Thursday, January 10, 2008

Why the Sovereignty vs. Free Will Debate will never be resolved on its own terms

Alternative Title: Why the Predestination vs. Open Future discussion will never be resolved on its own terms.

To put it simply, the issue is never resolved because it is the WRONG question! The question for example is an apples-to-oranges question. The question is slanted because it is a leading question in favor of the Classisict: God's Sovereignty vs. Man's Free Will? How can man (free will) win over God (sovereignty)? Of course, the Hyper-Calvinist is confident that the answer is God's Sovereignty without question. However, the evidence for free-will is just so overwhelming that they do not have a complete logical concept or just need to take some miracle pills to get real at least temporarily.
That is why the debate goes on with almost no resolution in sight, and most theologians would dismiss this as another mystery.

The rest would just say they are somewhere in between but are never able to articulate it with definiteness and with some degree of precision as well as confidence that there are no contradictions in their articulation.

The right question to ask should be an apples-to-apples question, and let the question both refer to God and His wonderful attributes.
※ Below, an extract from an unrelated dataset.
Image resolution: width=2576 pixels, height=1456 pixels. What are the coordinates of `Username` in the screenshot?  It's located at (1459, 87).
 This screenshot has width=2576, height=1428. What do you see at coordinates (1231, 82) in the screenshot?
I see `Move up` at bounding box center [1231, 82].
How about comparing God's Love vs. God's Sovereignty. This is where we separate those who are hermeneutically honest from those who just play around with words and contexts in even subtle forms of actual Scripture-twisting.

The correct question therefore is, Does God's Sovereignty dictate how God loves (including limiting how he loves for the sake of protecting His Sovereignty, Timelessness, Simplicity, etc.), or does God's Love dictate how He exercises His sovereignty (including limiting how he exercises sovereignty for the sake of His Love and taking risks)?

One has to truly re-assess his personal theology in the light of the new question.

Nevertheless, it is completely astounding for anyone to deny Free-Will either directly or indirectly ["Oh, I will end up in God's will (or, with God's will) anyway?"]

The Fall of Man is the 2nd and best evidence of Free Will (the first being the fall of Satan from heaven). How can a Sovereign God predetermine His own failure?

In my article on "Axiomatic Foundations for a Faithfully Biblical Systematic Theology", I pointed out that when your theological model runs into major contradictions, it is time to change the model, not retrofit reality, common sense, and/or logic into your preconceived model.

Classical theology which include Hyper_Calvinism is logically correct within their own assumptions. However, it is their assumptions that are biblically faulty and unreasonable.